1) predictions (y_pred) come out of the model w/o being argmax'ed, so i think we might need a line to actually convert them to true one-hot encoding... for example, this line would argmax each prediction, and then reconvert them to one-hot encoding.. this would convert all values in the matrix to 0 and 1... somethink like this: y_pred = tf.one_hot(tf.argmax(y_pred, -1), num_classes)

w/o doing this, the tf.reduce_sum step might actually be operating on values other than 0 and 1.. and I think values between 0 and 1 are impacting the dice score right now...

2) This metric does not seem to be a 'mean dice' as it stands currently.. The formulation of dice as it stands compares two reshaped one-hot tensors. So it is dice for the entire image, and not mean dice. Dice instead needs to be computed for each class, then averaged...

As a thought experiment ... imagine a multiclass problem with strong class imbalance. all classes are predicted well except one. And there might be only a handful of pixels for this rare class that is predicted poorly.

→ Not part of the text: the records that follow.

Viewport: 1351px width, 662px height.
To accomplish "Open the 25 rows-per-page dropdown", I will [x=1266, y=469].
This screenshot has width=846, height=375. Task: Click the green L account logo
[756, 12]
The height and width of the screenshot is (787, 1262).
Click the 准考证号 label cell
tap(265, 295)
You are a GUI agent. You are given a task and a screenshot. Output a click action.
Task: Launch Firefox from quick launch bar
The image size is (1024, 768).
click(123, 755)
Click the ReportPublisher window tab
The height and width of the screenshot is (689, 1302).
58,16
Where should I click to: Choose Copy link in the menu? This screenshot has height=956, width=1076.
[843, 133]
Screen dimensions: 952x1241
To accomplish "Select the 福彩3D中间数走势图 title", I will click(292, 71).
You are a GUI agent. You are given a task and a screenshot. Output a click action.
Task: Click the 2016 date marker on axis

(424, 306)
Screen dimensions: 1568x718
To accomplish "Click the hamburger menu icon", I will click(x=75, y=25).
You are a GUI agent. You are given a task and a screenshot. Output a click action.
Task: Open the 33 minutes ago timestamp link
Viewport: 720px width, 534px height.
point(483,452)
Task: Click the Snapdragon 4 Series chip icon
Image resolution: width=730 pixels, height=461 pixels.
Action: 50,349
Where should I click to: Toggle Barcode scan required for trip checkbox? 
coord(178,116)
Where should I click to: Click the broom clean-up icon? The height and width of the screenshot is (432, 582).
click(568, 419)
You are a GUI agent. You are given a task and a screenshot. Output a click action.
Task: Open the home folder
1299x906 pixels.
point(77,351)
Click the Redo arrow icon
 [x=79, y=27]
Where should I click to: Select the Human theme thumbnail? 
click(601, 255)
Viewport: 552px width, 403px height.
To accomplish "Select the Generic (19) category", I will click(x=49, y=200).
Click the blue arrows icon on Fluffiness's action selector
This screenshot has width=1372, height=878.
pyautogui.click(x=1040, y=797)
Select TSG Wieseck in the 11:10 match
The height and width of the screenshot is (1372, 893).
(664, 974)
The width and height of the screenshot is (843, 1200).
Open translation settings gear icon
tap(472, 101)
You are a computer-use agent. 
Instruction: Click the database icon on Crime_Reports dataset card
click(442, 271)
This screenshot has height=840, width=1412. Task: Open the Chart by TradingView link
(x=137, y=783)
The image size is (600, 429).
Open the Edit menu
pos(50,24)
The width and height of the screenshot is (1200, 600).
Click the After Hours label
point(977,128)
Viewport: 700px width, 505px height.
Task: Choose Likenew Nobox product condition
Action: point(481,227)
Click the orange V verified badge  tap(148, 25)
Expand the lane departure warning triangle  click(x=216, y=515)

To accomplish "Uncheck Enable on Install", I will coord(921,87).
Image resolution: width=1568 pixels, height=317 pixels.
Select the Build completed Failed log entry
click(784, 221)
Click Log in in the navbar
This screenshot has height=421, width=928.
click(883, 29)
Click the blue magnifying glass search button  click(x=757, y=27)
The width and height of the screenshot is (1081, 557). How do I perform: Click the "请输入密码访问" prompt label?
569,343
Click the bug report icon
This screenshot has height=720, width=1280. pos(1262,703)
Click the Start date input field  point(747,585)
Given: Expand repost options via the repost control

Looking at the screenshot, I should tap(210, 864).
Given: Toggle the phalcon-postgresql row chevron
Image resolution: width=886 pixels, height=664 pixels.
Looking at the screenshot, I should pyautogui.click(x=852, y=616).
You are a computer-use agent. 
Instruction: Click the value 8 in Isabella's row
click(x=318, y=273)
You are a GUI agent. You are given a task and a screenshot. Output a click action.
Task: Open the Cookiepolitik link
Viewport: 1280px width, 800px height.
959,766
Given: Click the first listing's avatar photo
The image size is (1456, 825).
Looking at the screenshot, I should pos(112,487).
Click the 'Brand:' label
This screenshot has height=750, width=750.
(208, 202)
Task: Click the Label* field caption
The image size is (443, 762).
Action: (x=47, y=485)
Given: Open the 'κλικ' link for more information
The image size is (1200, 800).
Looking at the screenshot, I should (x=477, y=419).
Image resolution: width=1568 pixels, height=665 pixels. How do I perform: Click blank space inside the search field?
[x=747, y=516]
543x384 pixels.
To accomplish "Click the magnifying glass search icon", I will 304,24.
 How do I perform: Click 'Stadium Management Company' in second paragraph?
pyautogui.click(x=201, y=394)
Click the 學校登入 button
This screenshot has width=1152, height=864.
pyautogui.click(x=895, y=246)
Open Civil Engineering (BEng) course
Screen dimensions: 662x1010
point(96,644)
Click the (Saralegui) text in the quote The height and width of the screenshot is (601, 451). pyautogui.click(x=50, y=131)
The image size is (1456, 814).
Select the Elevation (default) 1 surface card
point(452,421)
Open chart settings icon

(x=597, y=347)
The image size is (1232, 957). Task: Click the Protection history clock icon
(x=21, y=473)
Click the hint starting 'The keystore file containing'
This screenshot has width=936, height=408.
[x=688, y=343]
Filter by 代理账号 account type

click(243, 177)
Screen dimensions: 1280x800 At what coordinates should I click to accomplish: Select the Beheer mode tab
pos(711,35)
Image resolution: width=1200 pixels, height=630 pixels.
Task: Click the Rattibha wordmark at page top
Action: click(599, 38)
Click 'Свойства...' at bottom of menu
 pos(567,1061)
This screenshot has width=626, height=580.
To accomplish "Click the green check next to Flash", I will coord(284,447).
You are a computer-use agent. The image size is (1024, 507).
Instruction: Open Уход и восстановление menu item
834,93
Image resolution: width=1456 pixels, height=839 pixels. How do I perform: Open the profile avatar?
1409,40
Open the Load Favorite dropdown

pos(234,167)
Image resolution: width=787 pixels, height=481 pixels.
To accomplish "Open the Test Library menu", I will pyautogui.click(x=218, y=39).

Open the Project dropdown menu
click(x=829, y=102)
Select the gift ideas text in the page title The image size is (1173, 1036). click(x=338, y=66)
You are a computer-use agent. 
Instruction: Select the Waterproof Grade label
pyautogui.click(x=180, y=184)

But misprediction of few pixels will not strongly impact the metric as it is written (its just a few mispredicted pixels). But if the Dice for each class was computed, the dice for this rare class would be 0, and when averaged with the other classes, could strongly impact the mean Dice score.

The solution to this issue is to rewrite the dice metric to calculate stats for each class, and then average these stats.

https://github.com/Doodleverse/doodleverse_utils/blob/691abe7f3c3d354df50c2958cf727c4037950222/doodleverse_utils/model_imports.py#L983-L1013

ebgoldstein commented 1 year ago

psuedocode for new dice metric:

for each class
    argmax (one-hot to label encoding)
    make y_true mask - find all y_true instances for the class and set to 1. set all other classes to 0
    make y_pred mask - find all y_pred instances for the class and set to 1. set all other classes to 0
    reshape, reduce, calculate metric for class
    write to someplace

avg the metrics for each class to return mean dice

for x in range(0,tf.shape(y_true)[3]):
    y_true_am = tf.argmax(y_true, -1)
    ....
ebgoldstein commented 1 year ago

this is also an implementation: https://stackoverflow.com/questions/72195156/correct-implementation-of-dice-loss-in-tensorflow-keras

ebgoldstein commented 1 year ago
def dice_coef(y_true, y_pred, smooth):
    y_true_f = tf.reshape(tf.dtypes.cast(y_true, tf.float32), [-1])
    y_pred_f = tf.reshape(tf.dtypes.cast(y_pred, tf.float32), [-1])
    intersection = tf.reduce_sum(y_true_f * y_pred_f)
    dice = (2. * intersection + smooth) / (tf.reduce_sum(y_true_f) + tf.reduce_sum(y_pred_f) + smooth)
    return dice

def dice_multi_metric(nclasses, smooth):

    def dice_coef_multilabel(y_true, y_pred):
        dice = 0
        y_pred = tf.one_hot(tf.argmax(y_pred, -1), 4)
        for index in range(nclasses):
            dice += dice_coef(y_true[:,:,:,index], y_pred[:,:,:,index], smooth)
        return dice/nclasses

    return dice_coef_multilabel

def dice_coef_loss(nclasses, smooth):

    def dice_MC_coef_loss(y_true, y_pred):
        dice = 0
        y_pred = tf.one_hot(tf.argmax(y_pred, -1), 4)
        for index in range(nclasses):
            dice += dice_coef(y_true[:,:,:,index], y_pred[:,:,:,index], smooth)
        return 1 - (dice/nclasses)

    return dice_MC_coef_loss

As a metric, it is called with:

dice_multi_metric(4, 10e-6) (for 4 classes and epsilon of 10e6)

for loss, called as:

loss = dice_coef_loss(4, 10e-6) (for 4 classes and epsilon of 10e6)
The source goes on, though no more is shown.